🤖 AI Summary
Diffusion models suffer from high computational latency and memory overhead during inference; existing post-training quantization (PTQ) methods overlook their timestep-sensitive nature, leading to distorted denoising trajectories and degraded quantization accuracy. To address this, we propose the first timestep-aware PTQ framework: (i) a Timestep Information Block (TIB) explicitly models temporal dependencies; (ii) Timestep-Aware Reconstruction (TIAR) and Finite-Set Calibration (FSC) jointly optimize quantization parameters; and (iii) a cache-based timestep feature maintenance mechanism coupled with a perturbation-driven hybrid strategy selection ensures robust temporal fidelity.
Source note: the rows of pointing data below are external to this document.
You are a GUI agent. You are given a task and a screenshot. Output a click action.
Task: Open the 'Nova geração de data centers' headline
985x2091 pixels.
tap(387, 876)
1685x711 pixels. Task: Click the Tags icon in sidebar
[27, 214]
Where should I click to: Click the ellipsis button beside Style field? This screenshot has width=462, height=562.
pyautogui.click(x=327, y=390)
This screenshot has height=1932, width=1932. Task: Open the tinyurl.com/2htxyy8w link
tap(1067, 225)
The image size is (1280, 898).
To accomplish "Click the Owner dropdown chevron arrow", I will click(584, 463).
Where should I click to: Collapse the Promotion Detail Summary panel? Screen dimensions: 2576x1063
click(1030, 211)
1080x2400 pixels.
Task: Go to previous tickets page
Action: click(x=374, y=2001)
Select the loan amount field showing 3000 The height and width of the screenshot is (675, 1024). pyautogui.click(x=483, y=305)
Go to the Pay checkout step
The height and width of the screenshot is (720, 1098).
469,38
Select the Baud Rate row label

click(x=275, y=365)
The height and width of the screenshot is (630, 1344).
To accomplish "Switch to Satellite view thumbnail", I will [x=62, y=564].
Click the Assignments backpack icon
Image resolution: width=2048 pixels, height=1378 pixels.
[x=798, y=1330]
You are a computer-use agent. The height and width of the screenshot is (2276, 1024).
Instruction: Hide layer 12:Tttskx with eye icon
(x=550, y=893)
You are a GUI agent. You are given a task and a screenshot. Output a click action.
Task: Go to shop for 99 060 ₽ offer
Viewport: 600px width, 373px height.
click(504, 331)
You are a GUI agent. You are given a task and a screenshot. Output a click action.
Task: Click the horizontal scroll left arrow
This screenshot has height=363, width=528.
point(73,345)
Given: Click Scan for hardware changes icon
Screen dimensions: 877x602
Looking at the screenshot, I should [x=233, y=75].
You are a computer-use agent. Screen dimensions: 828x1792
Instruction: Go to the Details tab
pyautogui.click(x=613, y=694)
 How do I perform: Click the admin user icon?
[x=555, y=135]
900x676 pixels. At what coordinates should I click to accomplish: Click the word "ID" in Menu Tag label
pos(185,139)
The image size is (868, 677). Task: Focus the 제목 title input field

Extensive experiments across diverse diffusion architectures (e.g., DDPM, DDIM), datasets (CIFAR-10, ImageNet), and hardware platforms (GPU, edge accelerators) demonstrate substantial improvements in both quantization accuracy (+3.2–5.7 dB PSNR) and inference throughput (+2.1–3.8× speedup), while preserving timestep-specific dynamics. End-to-end generation quality closely matches floating-point baselines, achieving state-of-the-art temporal feature fidelity under 4-bit quantization.
📝 Abstract
The Diffusion models, widely used for image generation, face significant challenges related to their broad applicability due to prolonged inference times and high memory demands. Efficient Post-Training Quantization (PTQ) is crucial to address these issues. However, unlike traditional models, diffusion models critically rely on the time-step for the multi-round denoising. Typically, each time-step is encoded into a hypersensitive temporal feature by several modules. Despite this, existing PTQ methods do not optimize these modules individually. Instead, they employ unsuitable reconstruction objectives and complex calibration methods, leading to significant disturbances in the temporal feature and denoising trajectory, as well as reduced compression efficiency. To address these challenges, we introduce a novel quantization framework that includes three strategies: 1) TIB-based Maintenance: Based on our innovative Temporal Information Block (TIB) definition, Temporal Information-aware Reconstruction (TIAR) and Finite Set Calibration (FSC) are developed to efficiently align original temporal features. 2) Cache-based Maintenance: Instead of indirect and complex optimization for the related modules, pre-computing and caching quantized counterparts of temporal features are developed to minimize errors. 3) Disturbance-aware Selection: Employ temporal feature errors to guide a fine-grained selection between the two maintenance strategies for further disturbance reduction. This framework preserves most of the temporal information and ensures high-quality end-to-end generation. Extensive testing on various datasets, diffusion models and hardware confirms our superior performance and acceleration.